Posted by: tmm | Sep 12, 2022 11:14:48 AM
I have thought for many years that once a sentence exceeds the offender's expected actuarial life by some factor (say 5%) it should automatically be converted to one of natural life. I fully agree with the argument that a sentence of 200+ years brings disrepute upon the judiciary but it is a disrepute that would easily be cured.
Posted by: Soronel Haetir | Sep 12, 2022 11:31:49 AM
Just to show that I'm no automatic hard-liner, I would happily agree to have his sentence sliced by 2/3. Must be getting soft in my old age.
Posted by: Bill Otis | Sep 12, 2022 8:51:51 PM
This cruel and unusual punishment. A life sentence for non-violent felonies? I wouldn't sentence him to more than 10 years in prison. Perhaps a split sentence of 20 serve 10 for residential burglaries.
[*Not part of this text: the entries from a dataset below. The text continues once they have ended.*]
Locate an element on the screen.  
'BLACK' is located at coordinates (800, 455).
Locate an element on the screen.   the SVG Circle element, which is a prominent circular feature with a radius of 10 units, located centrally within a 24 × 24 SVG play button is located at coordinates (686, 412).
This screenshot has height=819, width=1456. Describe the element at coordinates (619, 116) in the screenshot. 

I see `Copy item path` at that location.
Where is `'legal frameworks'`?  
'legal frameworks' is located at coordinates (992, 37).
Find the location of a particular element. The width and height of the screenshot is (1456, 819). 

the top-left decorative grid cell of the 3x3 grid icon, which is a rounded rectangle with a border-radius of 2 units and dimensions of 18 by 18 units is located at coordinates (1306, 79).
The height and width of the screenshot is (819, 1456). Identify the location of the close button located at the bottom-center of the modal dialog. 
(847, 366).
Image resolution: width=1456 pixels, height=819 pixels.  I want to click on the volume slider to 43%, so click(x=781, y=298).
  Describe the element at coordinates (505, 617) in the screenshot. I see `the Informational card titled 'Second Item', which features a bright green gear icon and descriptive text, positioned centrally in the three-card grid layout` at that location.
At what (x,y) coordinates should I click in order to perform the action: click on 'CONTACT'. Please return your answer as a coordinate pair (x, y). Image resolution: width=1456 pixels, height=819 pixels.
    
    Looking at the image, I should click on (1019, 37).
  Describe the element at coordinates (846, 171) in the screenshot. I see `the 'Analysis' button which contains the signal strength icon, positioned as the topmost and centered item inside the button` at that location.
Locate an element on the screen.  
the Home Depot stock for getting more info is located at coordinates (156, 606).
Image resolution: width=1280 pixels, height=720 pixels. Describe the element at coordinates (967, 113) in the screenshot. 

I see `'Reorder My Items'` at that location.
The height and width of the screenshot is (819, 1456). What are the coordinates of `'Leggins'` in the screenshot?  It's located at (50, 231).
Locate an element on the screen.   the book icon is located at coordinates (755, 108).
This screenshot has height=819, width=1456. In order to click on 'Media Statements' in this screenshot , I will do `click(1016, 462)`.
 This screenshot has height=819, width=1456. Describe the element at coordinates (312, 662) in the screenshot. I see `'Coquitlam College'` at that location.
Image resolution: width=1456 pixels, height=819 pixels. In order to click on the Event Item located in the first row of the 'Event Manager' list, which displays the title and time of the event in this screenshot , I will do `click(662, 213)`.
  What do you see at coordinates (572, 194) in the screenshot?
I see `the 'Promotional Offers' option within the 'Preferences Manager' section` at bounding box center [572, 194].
Non-residential burglaries would be 15 years probation and restitution.
Posted by: Anon | Sep 12, 2022 11:30:11 PM
Bill, hilarious.
Anon, is there a limit to the number of free crimes you would allow someone like Patsalis?
Posted by: TarlsQtr | Sep 13, 2022 10:42:46 AM
Tarls, A ten-year prison sentence is not a "free crime"
Posted by: John | Sep 13, 2022 12:23:19 PM
Hi Bill -
I think this may be a first for you - believing that a sentence should be reduced. I agree with you and I want to congratulate you on your compassion in believing that this overly long sentence should be corrected (10-20 years probably). Brett Miler
Posted by: Brett Miler | Sep 14, 2022 12:29:11 PM
TarlsQtr --
My brain is turning to mush. I knew it would happen when I got past 25.
Posted by: Bill Otis | Sep 14, 2022 9:48:04 PM
John,
Of course it is. If he gets 10 years for 5 crimes and the same for 25, he received 20 free crimes.
Bill,
With all due respect, I do not believe it is your mind that has turned to mush.